Let's do a little exercise, now, that I hope will be helpful.

If it's true that, as PMTM4 claims, all the features of any syntax for
topic maps ultimately boils down to a set of assertion types, no more
and no less, and if it's true that topics always boil down to subject
identity points, no more and no less, then it must be true that we can
use a small subset of the XTM syntax -- just the association syntax --
to say exactly the same thing that any specialized feature of XTM
syntax allows us to say.  Let's test this claim by seeing if we can
really do without the very specialized <baseNameString> feature of
XTM.  (Note: I'm *not* proposing that we get rid of <baseNameString>.
This is just an exercise that I hope will be revealing.)

For example, how can we say that a topic, such as a specific dog, has
the base name "Maxwell", without using <baseNameString>?

First of all, there has to be a subject indicator for the dog.  Let's
imagine that we've chosen the entry for the dog whose name is Maxwell
in the American Kennel Club (AKC) registration records.  (We can
address this entry by means of its AKC registration number, for
example, but that's just a detail having to do with the mechanics of
addressing this entry in its own proper context.  If the AKC sees fit
to make these entries uniquely addressable via some system of URIs, so
much the better; we can then do this on the Web.  Whether the
registration is available by means of a URI on the Web or not doesn't
matter for purposes of this discussion.)

Since we're trying to attach a name to the topic whose subject is the
dog, and since we're not allowing ourselves to use <baseNameString>,
we must use an association that has, as its template, the
"topic-basename" association template.  The topic whose subject
indicator is the AKC registration entry is addressed as the
role-player of the "topic" role.  (Actually, as you know very well,
there doesn't have to be a <topic> element that explicitly addresses
the AKC registration as its subject indicator.  We can address the AKC
registration entry directly from the <association> element, using a
<subjectIndicatorRef>.  The fact that we make this reference has the
effect of demanding the existence of a topic node, among whose subject
indicators is the AKC registration entry.)

How will we make the name "Maxwell" play the "basename" role in our
"topic-basename" association?  For that purpose, we use a
<subjectIndicatorRef> that contains the address of the string,
"Maxwell".  It doesn't matter where the string actually is, as long as
we say that this string is in fact to be treated as subject indicator
of the topic that is the role-player of the "name" role.

At this point, some questions arise.
■ ■ ■ ■ ■ ■ ■
* LIST OF TASKS *
• a. Name each XTM element that the topic maps passage writes in angle brackets, listing each one once.
• b. Pull out the part of the topic maps passage that runs from "This is just" to "without using <baseNameString>?".

* SOURCE DATA *
■ ■ ■ ■ ■ ■ ■
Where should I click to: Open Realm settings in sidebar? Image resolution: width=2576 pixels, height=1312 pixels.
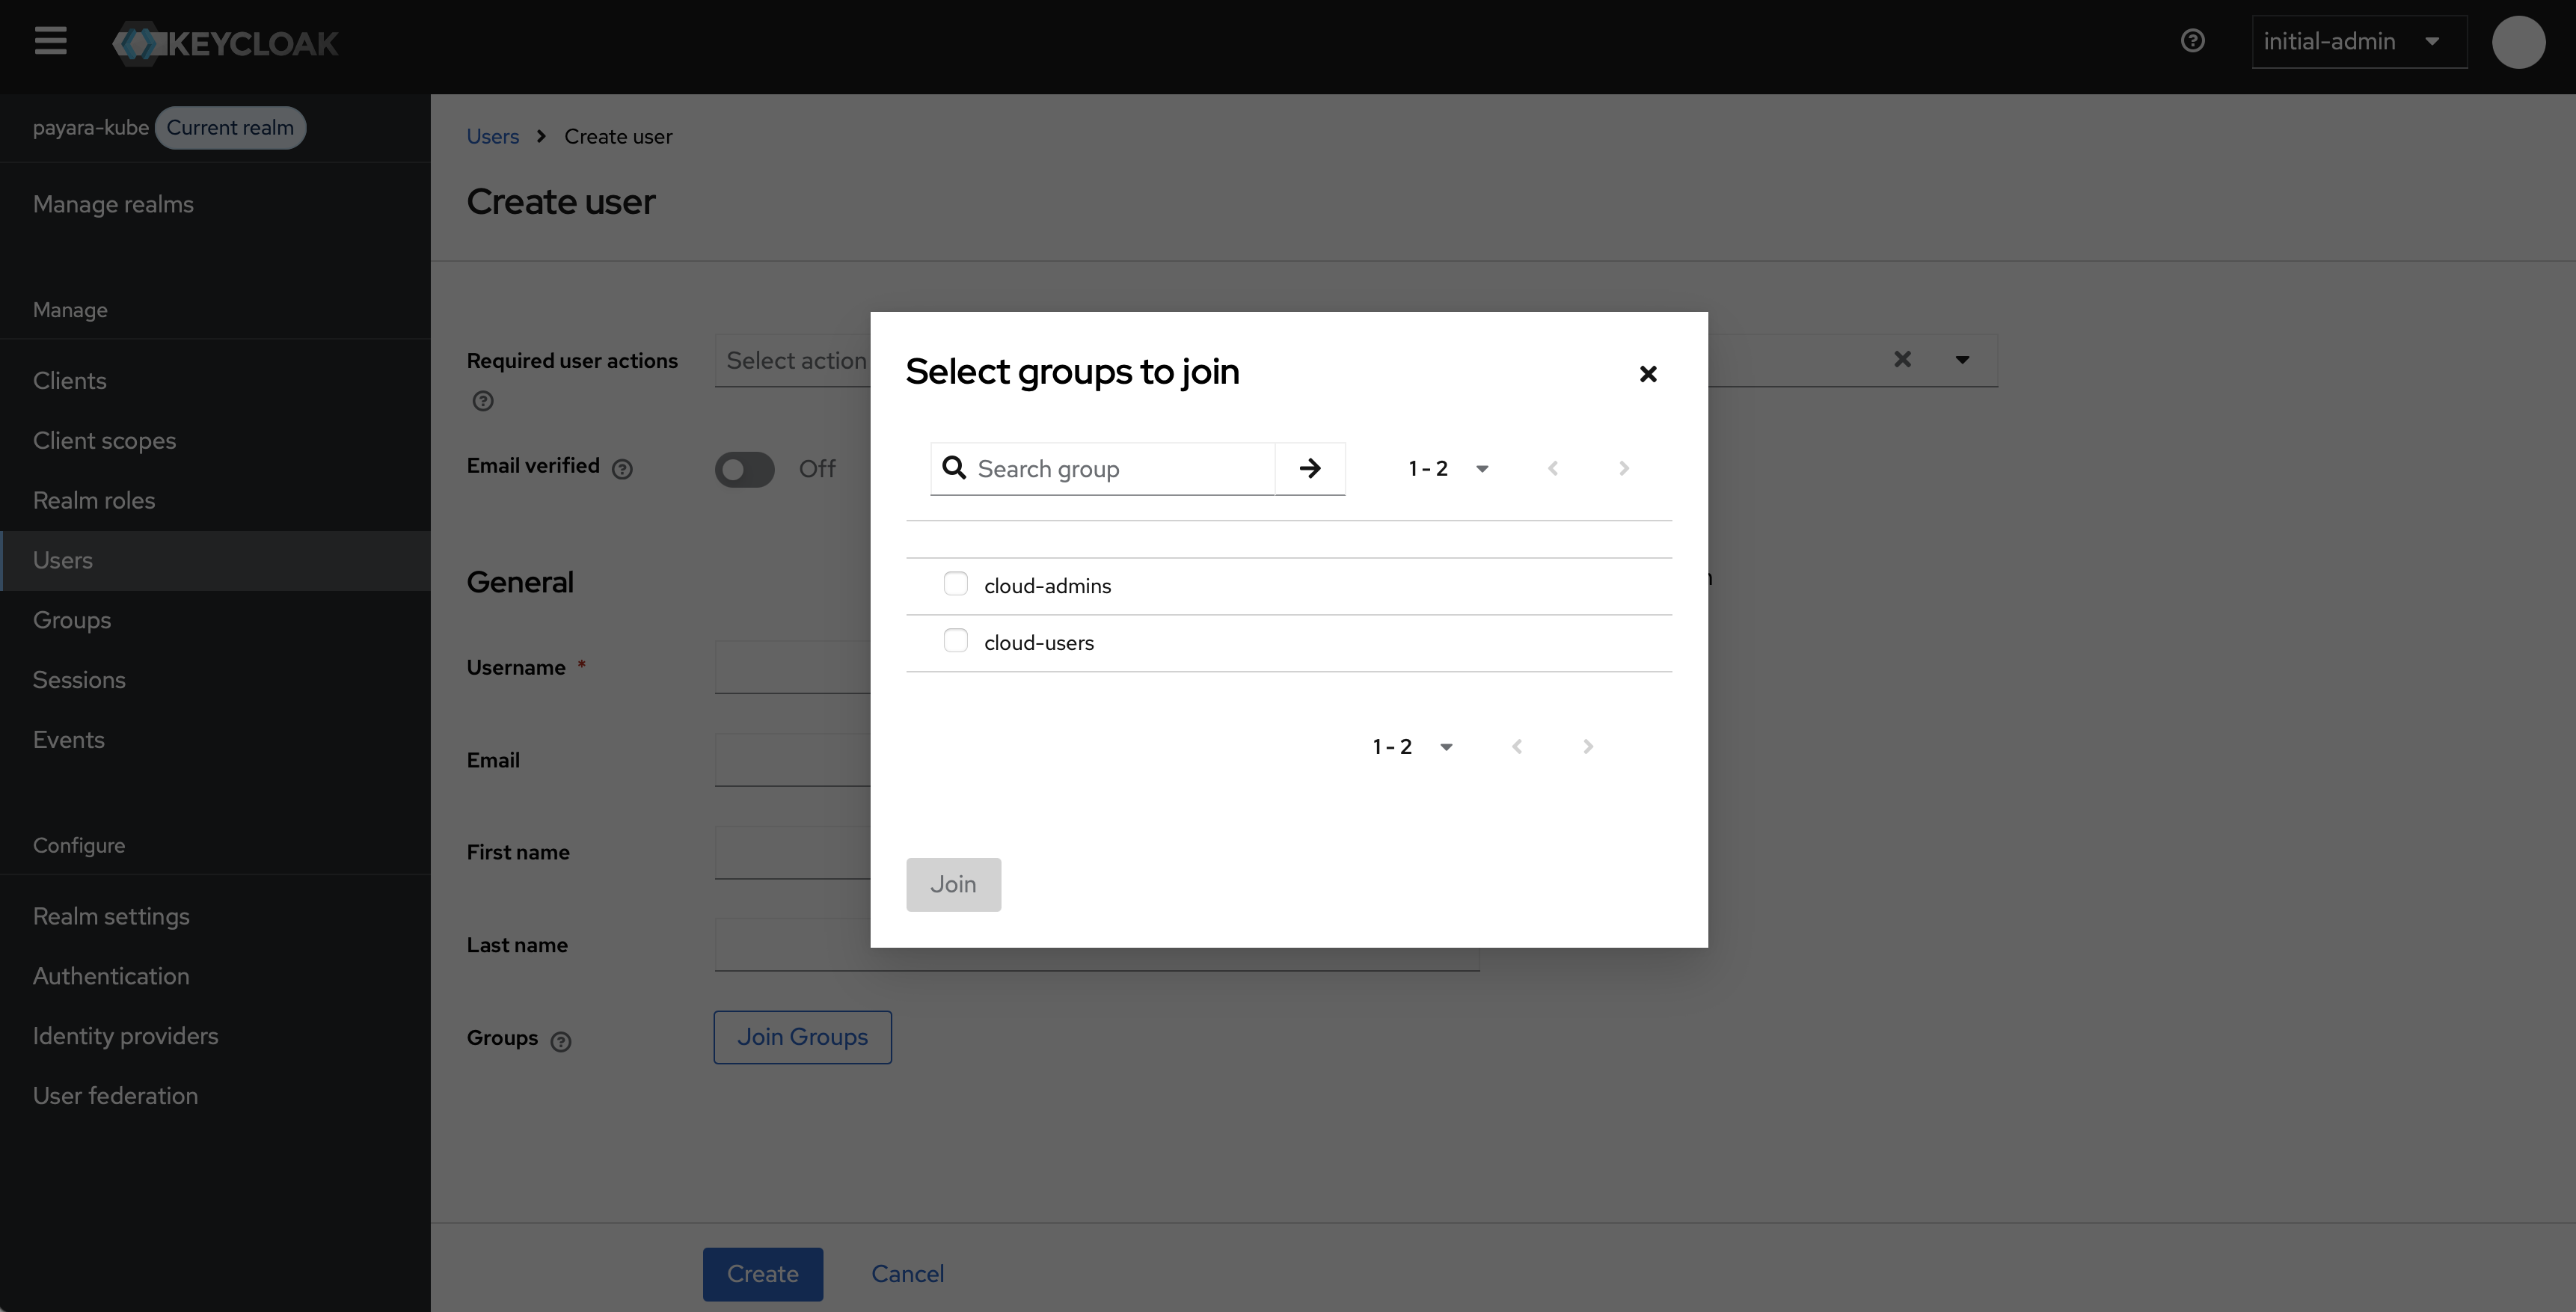point(111,916)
■ ■ ■ ■ ■ ■ ■
* TASK-BY-TASK OUTPUTS *
• a. <baseNameString>, <topic>, <association>, <subjectIndicatorRef>

• b.
This is just an exercise that I hope will be revealing.)

For example, how can we say that a topic, such as a specific dog, has
the base name "Maxwell", without using <baseNameString>?